The selection and analyses of metabolite features from HILIC(+) chromatography altered by V+5 exposure. (A) Volcano plots comparing metabolic features from each V+5 exposure compared to the controls. The highlighted points represent the significant (p < 0.05, |fold change| > 2) metabolic features. Red indicates increased metabolites in cell exposed to V+5 and blue indicates decreased in cell exposed to V+5 compared with control (B) The overlap of metabolites from the significant metabolic features shown in (A). (C) Pathways enriched from each V+5 exposure comparing to controls. (D). Two-way HCA of selected metabolites at ANOVA p < 0.05 and linear correlation p < 0.05. Warm color and positive z-score indicate higher abundance of metabolites. PLS-DA score plot (E) and loading plot (F) of selected metabolites from (D). Annotated metabolites are labeled in (F) with their m/z and rt. (G) Pathways enrichment analysis revealed a total of 12 pathways following V+5 exposure based on dose-dependent ANOVA and linear regression analyses. n = 6 per group.
To further elucidate the dose-dependent response in metabolic perturbation following V+5 exposure, we conducted additional analyses to compare among all V+5 -treated groups. The disturbed metabolic features were identified based on ANOVA and linear regression model (see Manhattan plots in Fig. S2). A total of 213 HILIC(+) and 75 C18(−) features common to ANOVA and regression criteria (Fig. S3A and S3B; Supplemental Table 1 and Supplemental Table 2) were further selected for 2-way hierarchical cluster analysis (HCA) (Fig. 2D and Fig. S4C). The heatmap showed greatest similarity among cells treated with the highest dose (1 ppm, cyan; Fig. 2D and Fig. S4C) and somewhat more metabolites decreased in abundance than increased in abundance by V+5 at 1 ppm (Fig. 2D and Fig. S4C). PLS-DA using the 213 selected metabolites showed a trajectory in response to dose, with nearly complete separation of the 1 ppm exposure from control and lower doses (Fig. 2E and Fig. S4D). The PLS-DA loading plot (Fig. 2F and Fig. S4E) showed many metabolites had small contributions to separation of the V+5 exposures.
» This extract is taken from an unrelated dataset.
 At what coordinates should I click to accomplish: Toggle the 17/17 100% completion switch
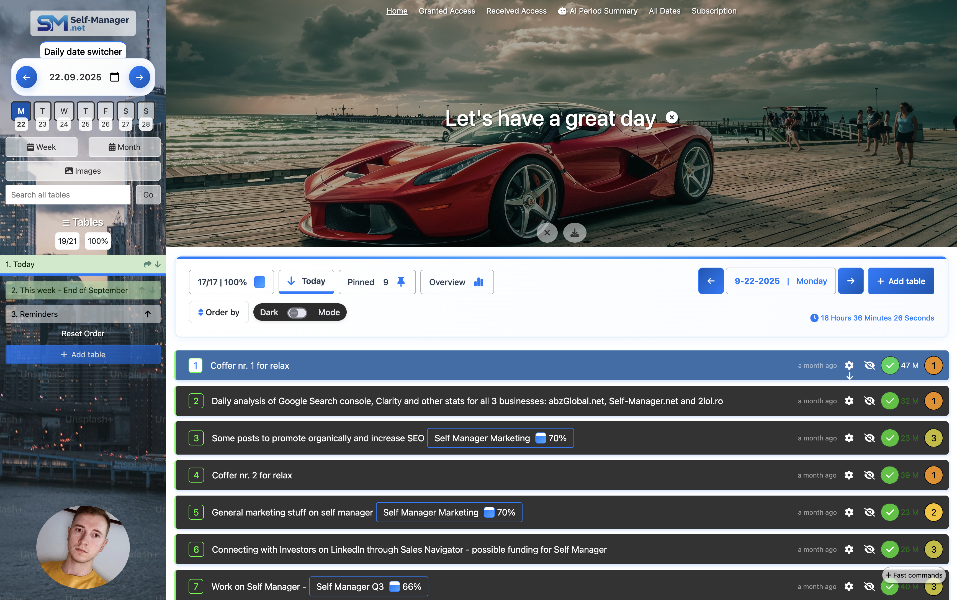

Pathway enrichment analysis on these 213 HILIC(+) and 75 C18(−) metabolites showed associations with 12 metabolic pathways (p < 0.05) in response to V+5 exposure (Fig. 2G). These pathways included aminosugar metabolism (p = 0.004), TCA cycle (p = 0.008), glycolysis and gluconeogenesis (p = 0.014), fatty acid oxidation (p = 0.02), sialic acid metabolism (p = 0.029), and nucleotide sugar metabolism (p = 0.04). Importantly, major amino acid metabolism pathways, including alanine (p = 0.016), glycine, serine, alanine and threonine (p = 0.04), and lysine (p = 0.049) were also altered. Disruption in GSH metabolism (p = 0.01) provided evidence for oxidative stress, and results also showed changes in vitamin D3 (cholecalciferol) (p = 0.036) and drug metabolism (p =0.047). Notably, abundance of N-acetyl-D-hexosamine 6-phosphate, the leading metabolite shown in Fig. 2F, was increased by V+5 dose (FDR < 0.05) as measured by C18(−) and HILIC(+) (Fig. S5).
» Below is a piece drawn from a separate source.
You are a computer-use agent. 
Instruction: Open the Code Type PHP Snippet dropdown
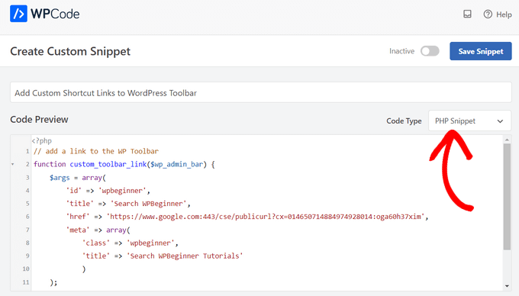pos(469,121)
3.3. Disruption in Mitochondria Metabolism by V+5
The pathway enrichment analysis showed mitochondria energy metabolism, e.g., TCA cycle and fatty acid oxidation, was significant pathway perturbed by V+5 (Fig. 2C and 2G). Dose-dependent effects of V+5 on selected metabolites associated with the energy metabolism were examined (Fig. 3A–I). A dose-dependent decrease was observed for glutamate (Fig. 3A), N-acetyl-glutamate (NAG; Fig. 3B), glutamine (Fig. 3C), caprylic acid (Fig. 3D), lactate (Fig. 3E), oxalosuccinate (Fig. 3F), aspartate (Fig. 3G), dihydrothymine (Fig. 3H), and dTTP (Fig. 3I). The relationships among those metabolites are illustrated in a simplified pathway map in Fig. 3J. Additionally, we also observed decreased levels of spermine (Fig. S6A), tridecanoylglycine (Fig. S6B), Se-adenosylselenohomocysteine (Fig. S6C), methionine (Fig. S6D), and pentadecanoyl CoA (Fig. S6E). On the other hand, increased levels of several metabolites including vitamin D3 (Fig. S7A), sphinganine (Fig. S7B), 6-keto-decanoylcarnitine (Fig. S7C), acetylcarnitine (Fig. S7D), 20-carboxy-leukotriene-B4 (Fig. S7E), dihydroxyacetone phosphate (Fig. S7F), and asparaginyl-hydroxyproline (Fig. S7G) were observed, suggesting that diverse disruptive responses of metabolites associated with energy metabolism occur to V+5 exposure.
Fig. 3.

Selected metabolites in energy metabolism and pyrimidine pathways altered by V+5 exposure. (A), Glutamate; (B), N-acetyl-glutamate (NAG); (C), Glutamine; (D), Caprylic acid; €, Lactate; (F), Oxalosuccinate; (G), Aspartate; (H), Dihydrothymine; (I), dTTP. (G), Simplified pathway showing changes in glycolytic/gluconeogenic pathway, TCA cycle, central connections to amino acid metabolism and nitrogen balance, pyrimidine, urea cycle, and fatty acid metabolism. Statistical significance for each condition vs. control is indicated by asterisks, with *p < 0.05, and **p < 0.01. n = 6 per group.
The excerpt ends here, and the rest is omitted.